§ PROBLEM REQUIREMENTS: Your answer should consist of the lines in the data below that contain "settings".

§ DATA RECORDS:
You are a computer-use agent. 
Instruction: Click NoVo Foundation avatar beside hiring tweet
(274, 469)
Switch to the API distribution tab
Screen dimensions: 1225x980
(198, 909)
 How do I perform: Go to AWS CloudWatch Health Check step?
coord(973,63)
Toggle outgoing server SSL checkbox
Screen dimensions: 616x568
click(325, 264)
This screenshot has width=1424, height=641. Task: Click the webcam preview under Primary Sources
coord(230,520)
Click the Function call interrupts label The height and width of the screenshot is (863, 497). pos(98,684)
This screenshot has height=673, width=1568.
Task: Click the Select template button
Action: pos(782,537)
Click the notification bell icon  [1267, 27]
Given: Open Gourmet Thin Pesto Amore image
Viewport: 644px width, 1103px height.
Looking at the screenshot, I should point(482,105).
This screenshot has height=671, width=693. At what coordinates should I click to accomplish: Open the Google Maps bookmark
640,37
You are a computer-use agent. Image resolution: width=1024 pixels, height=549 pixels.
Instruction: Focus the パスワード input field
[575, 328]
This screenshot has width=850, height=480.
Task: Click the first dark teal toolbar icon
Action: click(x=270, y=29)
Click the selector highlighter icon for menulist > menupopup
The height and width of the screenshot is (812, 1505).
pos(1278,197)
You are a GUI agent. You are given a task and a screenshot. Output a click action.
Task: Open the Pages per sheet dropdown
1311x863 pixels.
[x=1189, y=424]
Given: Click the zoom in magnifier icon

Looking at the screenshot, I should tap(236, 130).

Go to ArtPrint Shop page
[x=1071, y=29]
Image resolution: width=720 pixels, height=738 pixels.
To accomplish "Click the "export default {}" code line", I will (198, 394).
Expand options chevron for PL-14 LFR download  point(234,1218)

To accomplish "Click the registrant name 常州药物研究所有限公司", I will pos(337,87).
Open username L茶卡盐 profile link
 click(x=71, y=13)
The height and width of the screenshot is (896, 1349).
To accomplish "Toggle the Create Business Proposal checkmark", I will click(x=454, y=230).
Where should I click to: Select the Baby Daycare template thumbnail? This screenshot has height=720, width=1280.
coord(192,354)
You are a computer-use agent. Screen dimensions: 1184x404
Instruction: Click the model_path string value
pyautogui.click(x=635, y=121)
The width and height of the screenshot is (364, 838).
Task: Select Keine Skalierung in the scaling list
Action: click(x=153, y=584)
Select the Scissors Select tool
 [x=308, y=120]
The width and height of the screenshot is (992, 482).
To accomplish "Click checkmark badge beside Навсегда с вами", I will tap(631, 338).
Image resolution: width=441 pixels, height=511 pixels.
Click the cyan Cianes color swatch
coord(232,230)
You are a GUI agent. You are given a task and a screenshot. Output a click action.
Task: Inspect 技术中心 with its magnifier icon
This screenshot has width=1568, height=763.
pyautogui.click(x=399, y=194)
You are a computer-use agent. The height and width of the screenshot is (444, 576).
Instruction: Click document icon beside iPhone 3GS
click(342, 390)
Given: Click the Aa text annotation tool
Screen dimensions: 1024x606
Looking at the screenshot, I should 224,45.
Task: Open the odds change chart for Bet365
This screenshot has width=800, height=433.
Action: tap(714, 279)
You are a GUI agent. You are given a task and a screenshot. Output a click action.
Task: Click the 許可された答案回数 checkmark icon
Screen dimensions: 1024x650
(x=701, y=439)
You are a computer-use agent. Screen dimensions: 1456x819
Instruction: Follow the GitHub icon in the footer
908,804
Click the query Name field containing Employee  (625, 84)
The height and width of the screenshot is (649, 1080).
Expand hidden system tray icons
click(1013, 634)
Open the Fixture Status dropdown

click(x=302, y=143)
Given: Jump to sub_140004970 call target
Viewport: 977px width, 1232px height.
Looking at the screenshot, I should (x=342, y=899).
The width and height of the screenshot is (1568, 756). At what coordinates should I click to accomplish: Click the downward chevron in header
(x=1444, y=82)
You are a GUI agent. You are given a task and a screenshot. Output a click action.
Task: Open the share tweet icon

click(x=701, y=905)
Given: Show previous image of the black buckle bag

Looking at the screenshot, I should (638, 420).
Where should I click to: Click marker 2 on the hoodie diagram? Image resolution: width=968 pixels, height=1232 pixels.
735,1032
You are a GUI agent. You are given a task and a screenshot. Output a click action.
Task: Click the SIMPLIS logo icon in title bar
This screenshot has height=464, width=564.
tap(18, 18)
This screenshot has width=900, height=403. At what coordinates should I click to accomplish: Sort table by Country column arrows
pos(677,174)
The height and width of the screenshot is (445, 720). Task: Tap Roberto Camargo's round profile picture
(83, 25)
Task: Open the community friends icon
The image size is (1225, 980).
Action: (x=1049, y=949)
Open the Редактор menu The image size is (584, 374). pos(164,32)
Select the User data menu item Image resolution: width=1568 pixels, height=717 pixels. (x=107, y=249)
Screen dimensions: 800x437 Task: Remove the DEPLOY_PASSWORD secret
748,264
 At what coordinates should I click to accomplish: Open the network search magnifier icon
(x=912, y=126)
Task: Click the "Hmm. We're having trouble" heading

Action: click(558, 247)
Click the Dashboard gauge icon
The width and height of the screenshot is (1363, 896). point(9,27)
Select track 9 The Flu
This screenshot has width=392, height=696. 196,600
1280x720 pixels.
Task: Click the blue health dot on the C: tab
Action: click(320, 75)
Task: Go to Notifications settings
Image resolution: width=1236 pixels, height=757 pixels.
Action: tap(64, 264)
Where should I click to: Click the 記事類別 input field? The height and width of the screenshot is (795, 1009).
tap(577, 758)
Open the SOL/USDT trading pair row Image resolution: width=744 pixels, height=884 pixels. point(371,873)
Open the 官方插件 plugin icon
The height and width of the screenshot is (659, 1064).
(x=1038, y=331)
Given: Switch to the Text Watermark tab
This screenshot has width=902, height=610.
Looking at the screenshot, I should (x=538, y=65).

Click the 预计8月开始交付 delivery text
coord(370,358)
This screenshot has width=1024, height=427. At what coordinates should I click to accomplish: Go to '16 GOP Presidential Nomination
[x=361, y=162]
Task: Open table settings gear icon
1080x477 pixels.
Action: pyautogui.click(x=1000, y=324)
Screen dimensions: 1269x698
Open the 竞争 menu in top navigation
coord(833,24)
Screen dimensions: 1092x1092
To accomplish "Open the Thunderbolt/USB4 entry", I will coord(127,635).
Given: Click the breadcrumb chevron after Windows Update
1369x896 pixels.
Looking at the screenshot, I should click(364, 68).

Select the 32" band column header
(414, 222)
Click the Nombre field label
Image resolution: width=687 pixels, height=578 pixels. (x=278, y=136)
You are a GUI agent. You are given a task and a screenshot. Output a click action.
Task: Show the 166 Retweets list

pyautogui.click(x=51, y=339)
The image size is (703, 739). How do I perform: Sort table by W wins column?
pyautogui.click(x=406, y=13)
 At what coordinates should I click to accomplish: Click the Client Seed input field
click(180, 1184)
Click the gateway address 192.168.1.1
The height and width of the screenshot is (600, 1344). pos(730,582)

§ TASK RESULT:
Task: Go to Notifications settings
Task: Open table settings gear icon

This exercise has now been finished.